La muerte de un viajante, de Arthur Miller, que está presentando el Teatro Nacional con la dirección de Jorge Alí Triana, es una de las obras maestras indiscutibles no sólo del teatro contemporáneo, sino de toda la historia del teatro.

Se estrenó en Nueva York en 1948 y, curiosamente, en Bogotá se pudo ver muy poco tiempo después, en una presentación que hizo el gran actor argentino Francisco Petrone y que mostró al público lo que era el teatro moderno, en contraste con los dramonones a que nos tenían acostumbrados tanta compañía española de cómicos de la legua que aquí llegaban e inevitablemente se desbarataban.

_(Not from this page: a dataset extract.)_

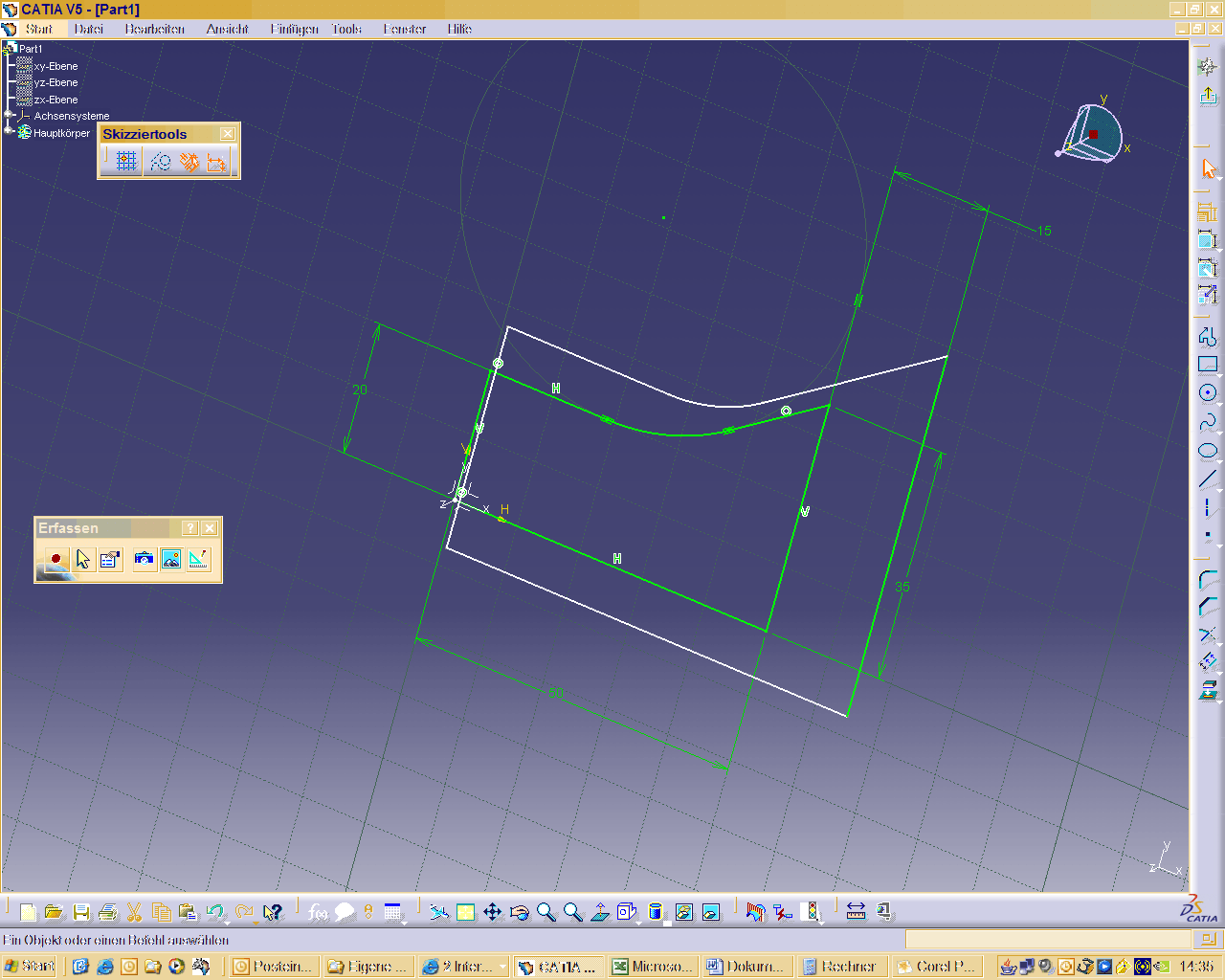The height and width of the screenshot is (980, 1225).
Task: Click the Exit Workbench icon
Action: point(1208,96)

Ya que se hace ese recuerdo, hay que decir que la compañía de Petrone tampoco tuvo gran respuesta del público y los actores tuvieron que acabar haciendo un equipo de fútbol para poder reunir dinero para volver a su tierra, lo cual muestra cómo se ha formado público entre nosotros, no poco debido a la labor del Teatro Nacional y de la lamentada muerte de Fanny Mikey. Ella precisamente había actuado en una primera versión de la obra, también dirigida por Triana hace un tercio de siglo y fue buena idea reponerla, ya que muchos clásicos se presentan y desaparecen.

Esta historia de un hombre fracasado, que vive en un sueño que le impide ver la realidad, muestra a gente que todo el mundo conoce con un crudo realismo: la tragedia está en que Willy Loman, el viajante, nunca puede entender por qué el destino se ha portado así con él, y ese acertado dibujo de personajes la convierte en la obra maestra que es.

En este caso, la nueva reposición hizo honor a la pieza, con acertado movimiento escénico (aunque se conservaron los paraguas del réquiem final, que también había aparecido la primera vez y que no sólo recuerdan Nuestro pueblo, de Wilder, sino que crean la cruel circunstancia de que la pobre viuda se está mojando mientras los otros escampan) y música muy adecuada de Óscar Acevedo, que agregó al drama, así a ratos se exageraba en su volumen. Una música incidental debe ser eso y, por tanto, ser de fondo, no en primer plano.

Las actuaciones muy profesionales, aunque ocasionalmente se echaban de menos más matices. Pero estos son detalles. Lo cierto es que el montaje de Triana es excelente y permite apreciar a fondo una obra que uno puede asegurar que es inmortal. El entusiasmo con que el público aplaudió muestra cómo ella caló en la audiencia, lo cual es la mayor recomendación que se puede hacer de una noche teatral.